**Data records**.
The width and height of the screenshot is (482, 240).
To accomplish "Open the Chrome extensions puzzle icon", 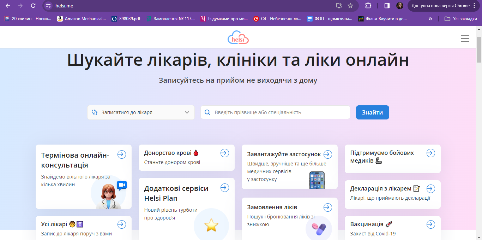I will coord(368,6).
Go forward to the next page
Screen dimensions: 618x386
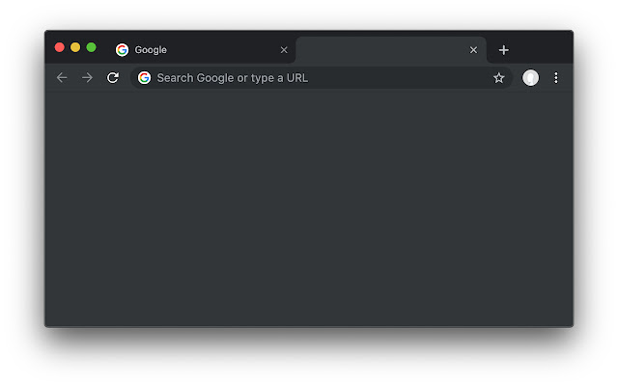pyautogui.click(x=87, y=78)
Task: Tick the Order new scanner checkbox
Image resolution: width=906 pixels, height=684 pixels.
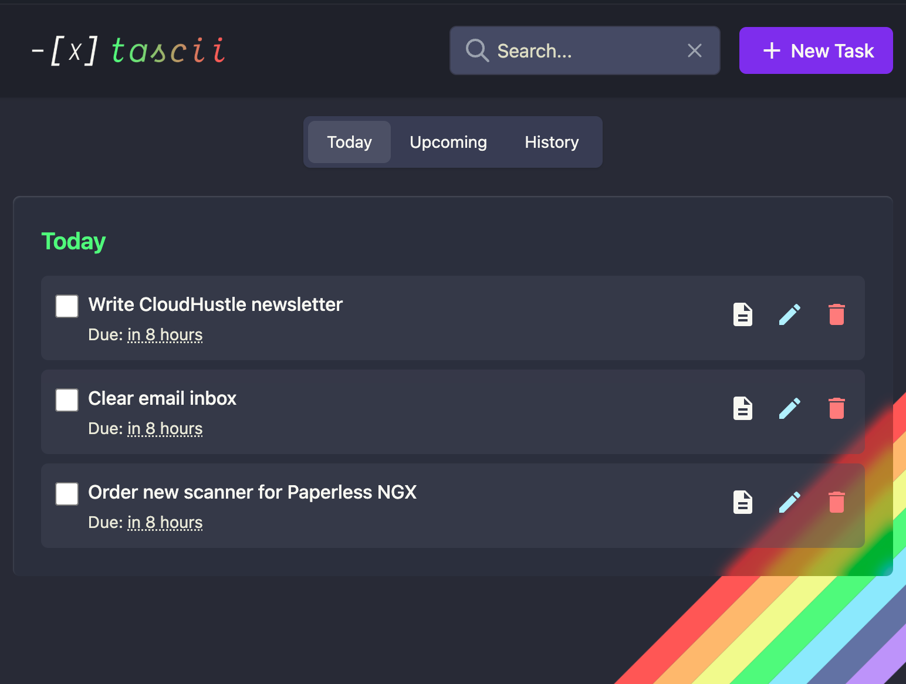Action: click(x=67, y=494)
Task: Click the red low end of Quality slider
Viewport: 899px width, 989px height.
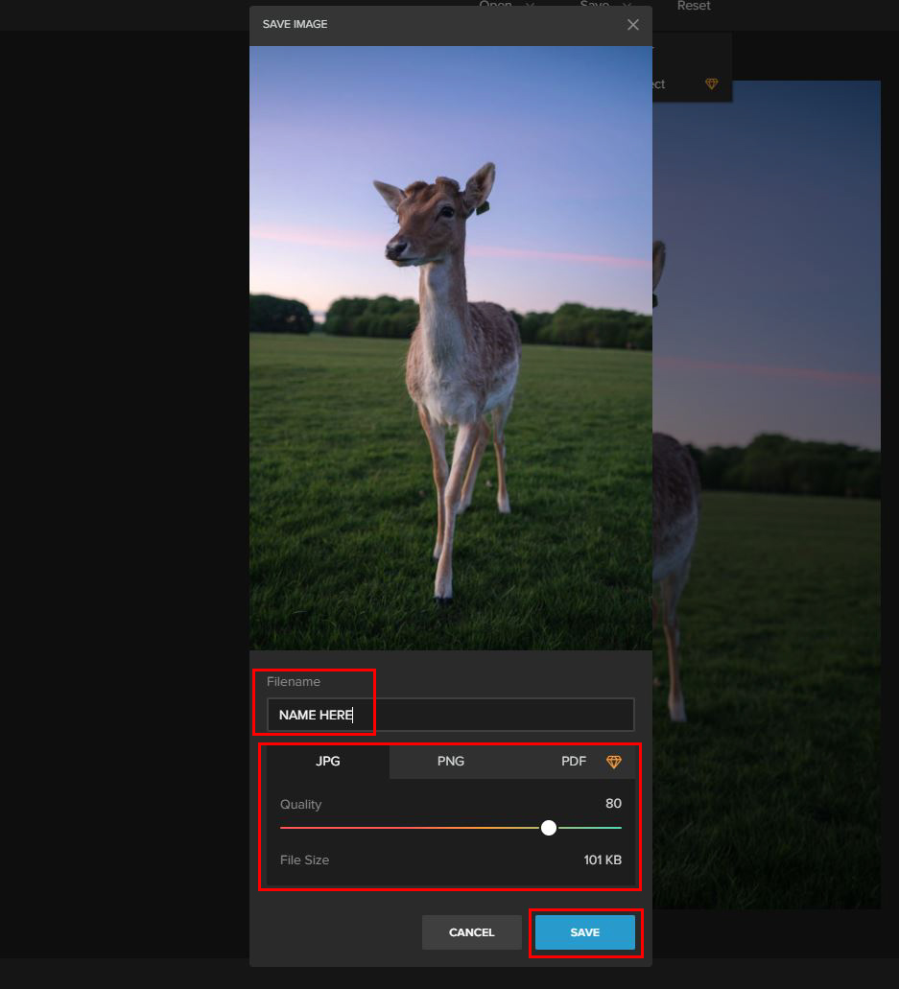Action: click(x=288, y=828)
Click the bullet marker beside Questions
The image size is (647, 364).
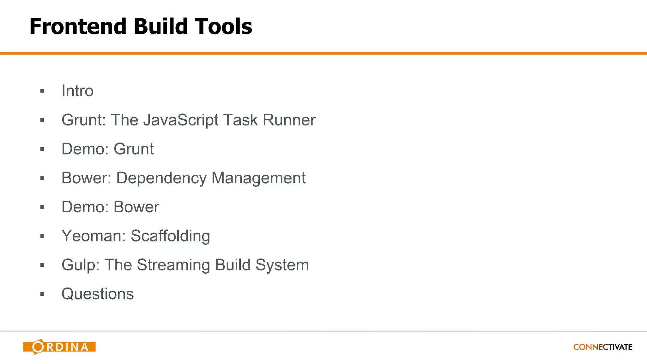pos(42,294)
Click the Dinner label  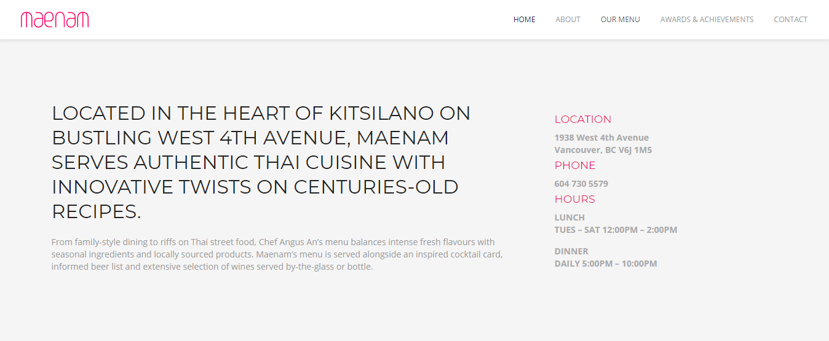pos(571,251)
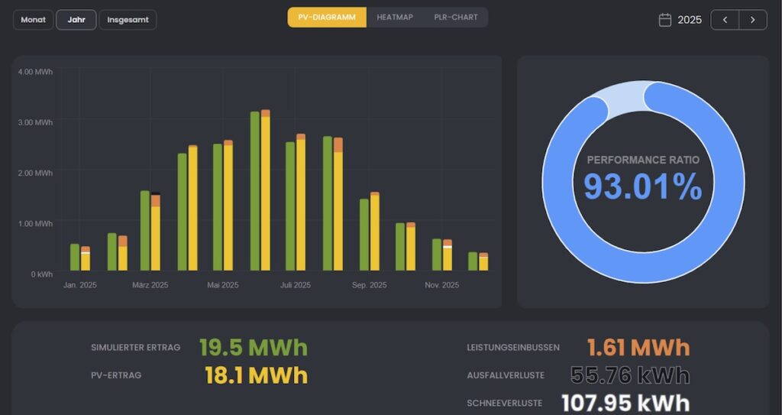Select the Monat time range
Screen dimensions: 782x415
(33, 20)
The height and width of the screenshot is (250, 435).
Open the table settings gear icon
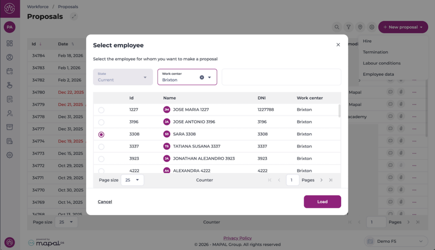click(372, 27)
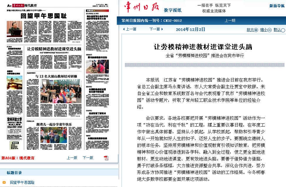
Task: Go to 上一版 previous page
Action: 72,158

**Task directions**. Among the lines of the listing above, which ones hold "screenshot"? Copy them.

**Answer area**.
The width and height of the screenshot is (482, 240).
The height and width of the screenshot is (250, 435).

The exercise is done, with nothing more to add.